MNC stocks lose their premium valuation

There has been a steady decline in PE multiples of listed MNCs in the past two years

BSE, Sensex, stocks
Krishna KantAshley Coutinho Mumbai
Last Updated : Jul 14 2017 | 2:11 AM IST
There has been a steady decline in the valuation of listed multinational companies (MNCs) in the last two years even as the broader market has become expensive. 

A typical MNC is now trading at 47.5x its trailing 12 month net profit, down from 51x at the end of 2014-15. In the same period, the price to earnings multiple of the broader market, excluding financial companies and government-owned oil companies, is up from 27x to 30x.

Listed MNCs in India continue to be traded at a large premium to their global parents but the premium has shrunk in the last two years as valuations in the global market have grown faster than in India. In the last two years, the price to earnings multiple of global MNCs in our sample is nearly 350 basis points higher. (see chart)

Analysts attribute this to the slowdown in India, which has made it tougher for MNC subsidiaries to beat their parents. Maruti Suzuki is an exception that continues to do well despite a tough external environment. “Corporate earnings in India have worsened in the last two years as they improved in Europe and North America. This is reflecting in the decline in the valuation premium that Indian subsidiaries enjoy over their parents,” said G Chokkalingam, founder and managing director, Equinomics Research & Advisory.

The combined revenue of the 23 top listed MNCs has been flat in last three years at around $30 billion. Excluding Maruti Suzuki, the combined revenue of MNCs in the sample is down by around $2 billion since 2014-15 to $20 billion in 2016-17. 

Companies that have reported declines in revenue in dollar terms include Hindustan Unilever, Siemens India, BASF India, Colgate Palmolive India, Nestle India, Bayer Crop Science, United Spirits, GSK Pharma, GSK Consumer, ACC and Ambuja Cement.

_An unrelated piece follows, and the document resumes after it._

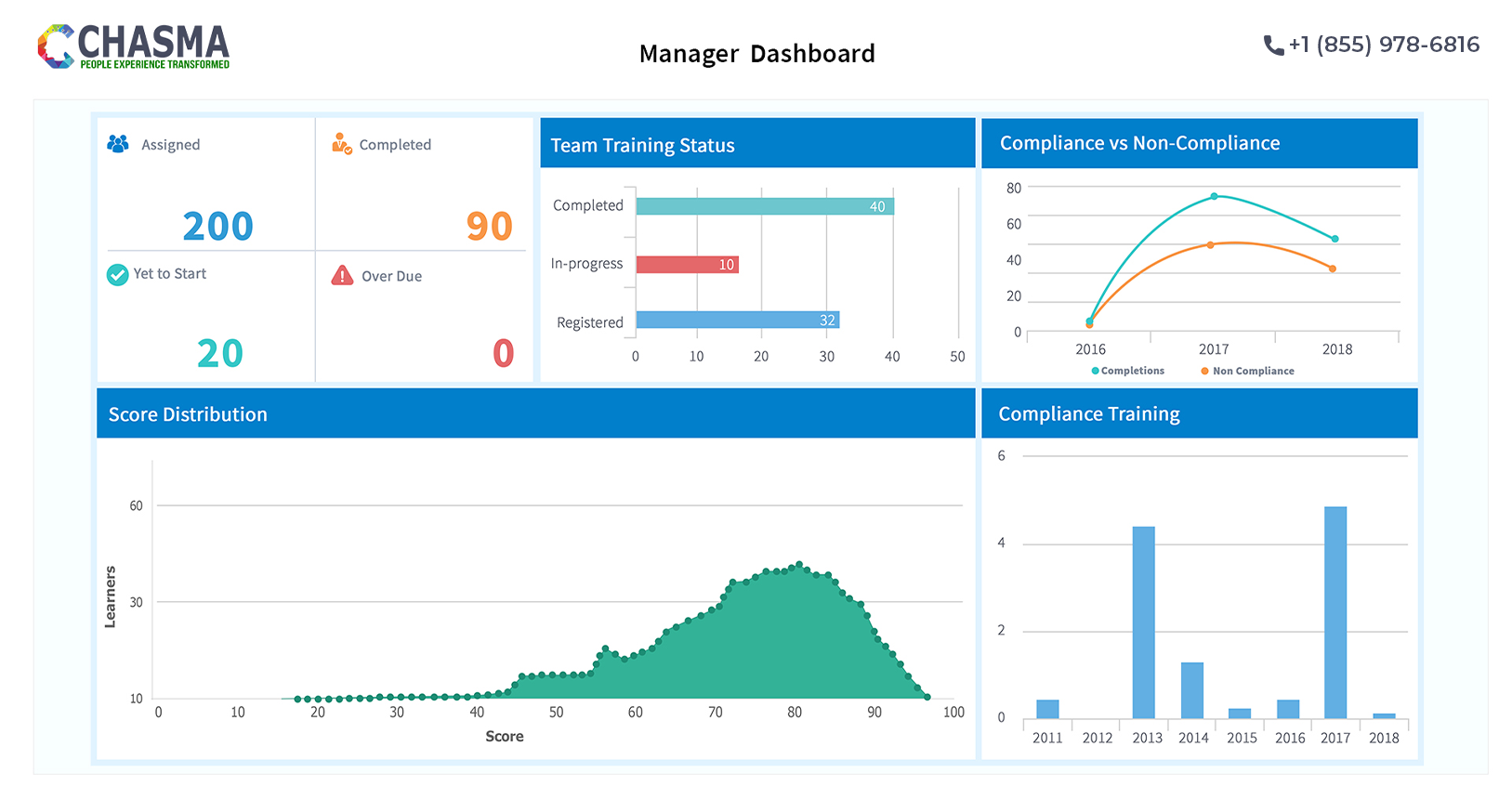
Task: Toggle the Non Compliance legend marker
Action: click(1204, 371)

The analysis is based on the listed MNCs that are part of the BSE 200 Index. The sample excludes MNC subsidiaries such as Bosch India and Bata India, whose global parents are not listed. It also excludes companies such as Castrol India and Oracle Financial Services, whose businesses are not comparable with those of their parents. 

The broader market in India includes the common set of companies from the BSE 500, BSE mid-cap and BSE small cap indices.

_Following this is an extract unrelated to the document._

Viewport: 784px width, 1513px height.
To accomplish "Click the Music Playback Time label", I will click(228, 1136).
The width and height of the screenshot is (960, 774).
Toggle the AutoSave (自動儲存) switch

Prominent MNCs in our sample include Unilever, Procter & Gamble, Nestle, Suzuki, Bayer, BASF, Lafarge Holcim (ACC and Ambuja Cement in India), SKF, Diageo (United Spirits in India), Colgate-Palmolive and Cummins.

The Indian subsidiaries of 23 MNCs in our sample have a combined market capitalisation of  $125 billion against their parents’ combined market value of $1.44 trillion. These subsidiaries accounted for 3.9 per cent and 4.2 per cent of the global revenue and net profit, respectively, of these MNCs in dollar terms at the end of 2016-17.

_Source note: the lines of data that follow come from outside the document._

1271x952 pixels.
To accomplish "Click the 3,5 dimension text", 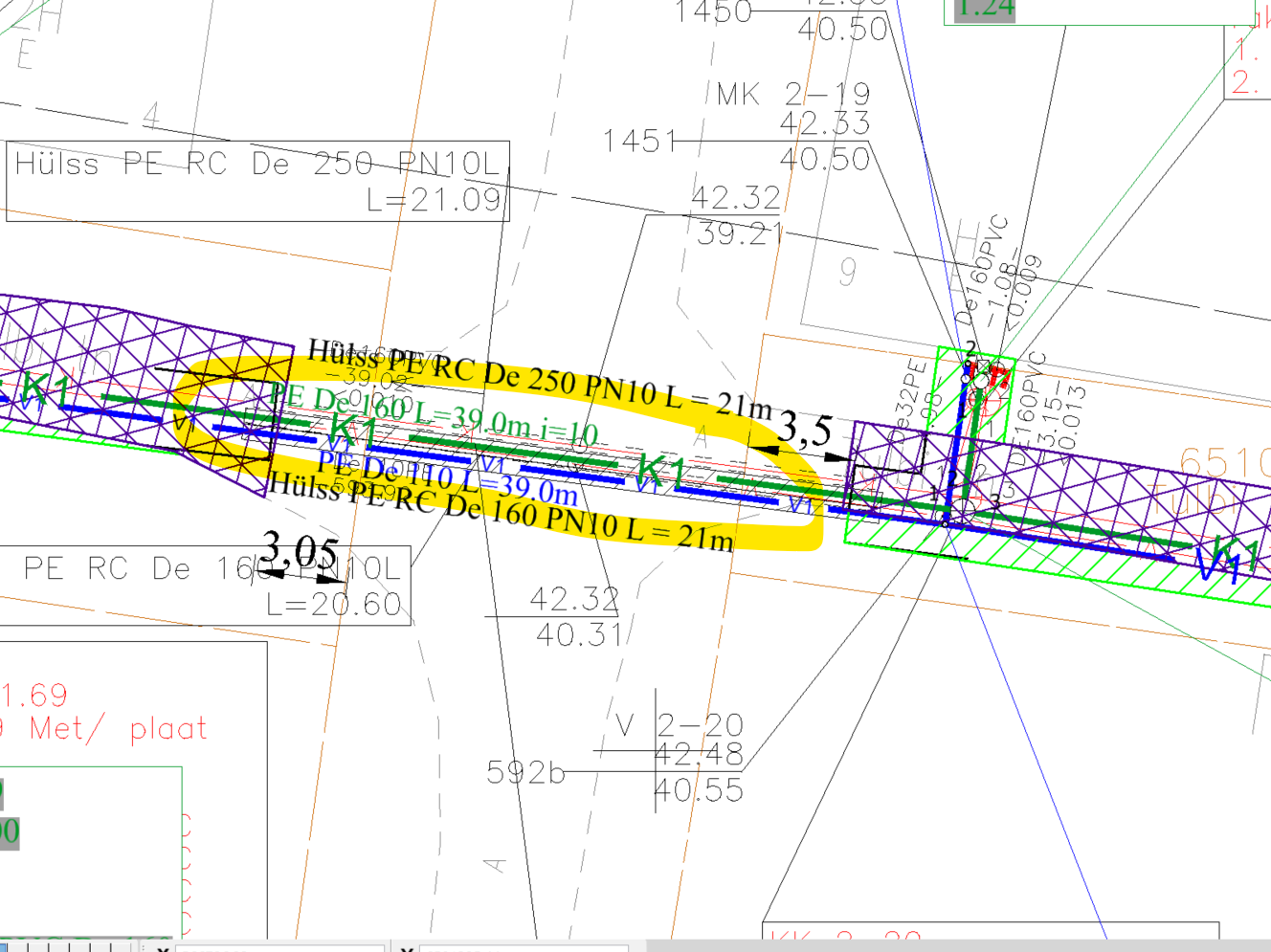I will pyautogui.click(x=804, y=430).
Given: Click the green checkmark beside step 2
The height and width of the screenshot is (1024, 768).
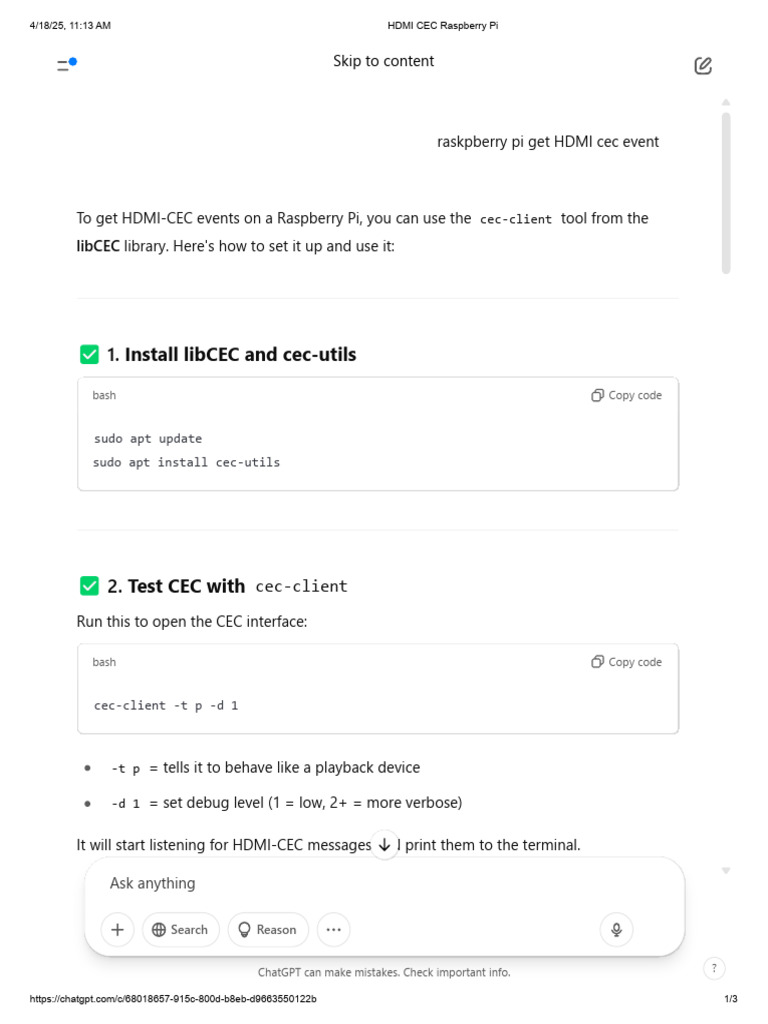Looking at the screenshot, I should point(89,586).
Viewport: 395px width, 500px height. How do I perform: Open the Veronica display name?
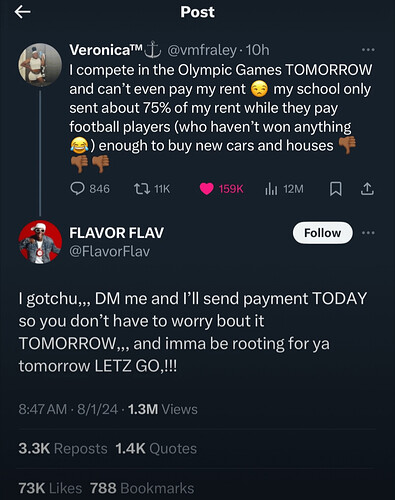pos(106,50)
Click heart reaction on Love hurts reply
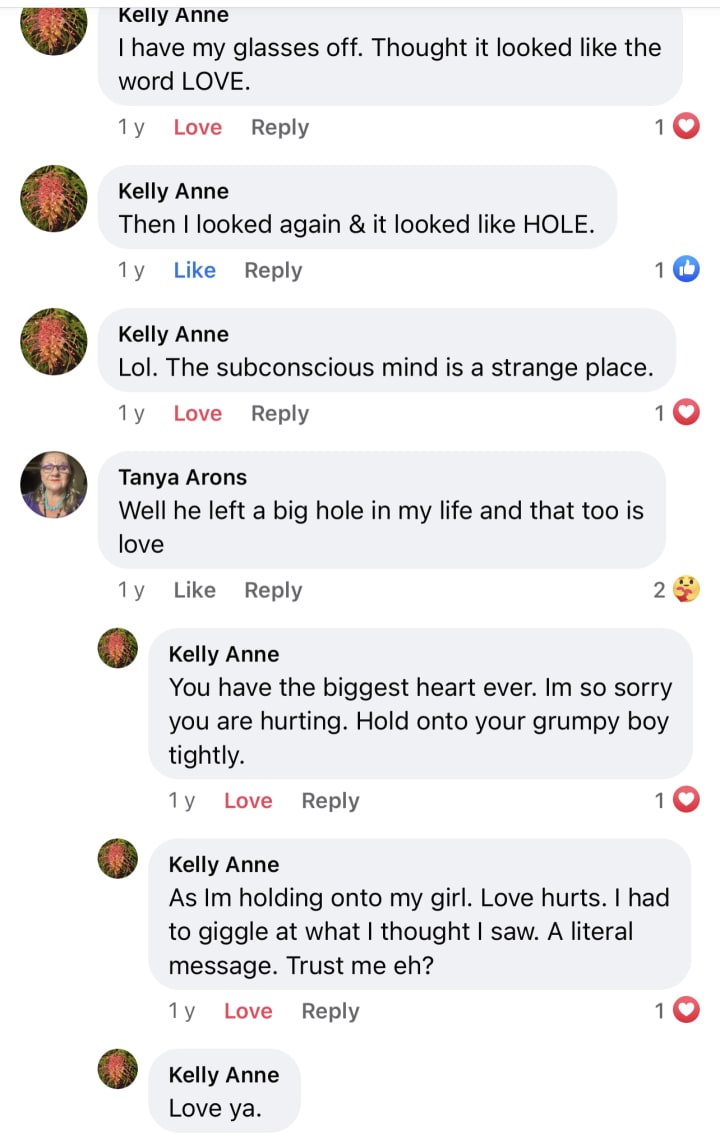The image size is (720, 1134). click(x=686, y=1011)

Others attribute the poor showing of listed MNCs to their parents’ decision to launch newer products through wholly owned unlisted subsidiaries. “With liberalisation of norms, several MNCs are now introducing new products through 100 per cent subsidiaries rather than through listed companies. MNCs are mostly present in FMCG, pharmaceuticals and industrials. The FMCG segment is seeing a surge in competition from Indian players such as Dabur, Patanjali and Marico. Besides, growth and margins are under pressure due to rural distress,” said AK Prabhakar, head of research at IDBI Capital.

In pharmaceuticals, price control and regulations have hurt margins and growth.

“Several MNC stocks did well before Indian equities started rallying in 2014. These firms were seen as a safe haven. Expectations were also high that several of these firms would be delisted. As the Indian market started rallying, these stocks took a backseat as investors turned to domestic firms,” said Rakesh Arora, managing partner, Go India Advisors, and former head of research at Macquarie Capital Securities.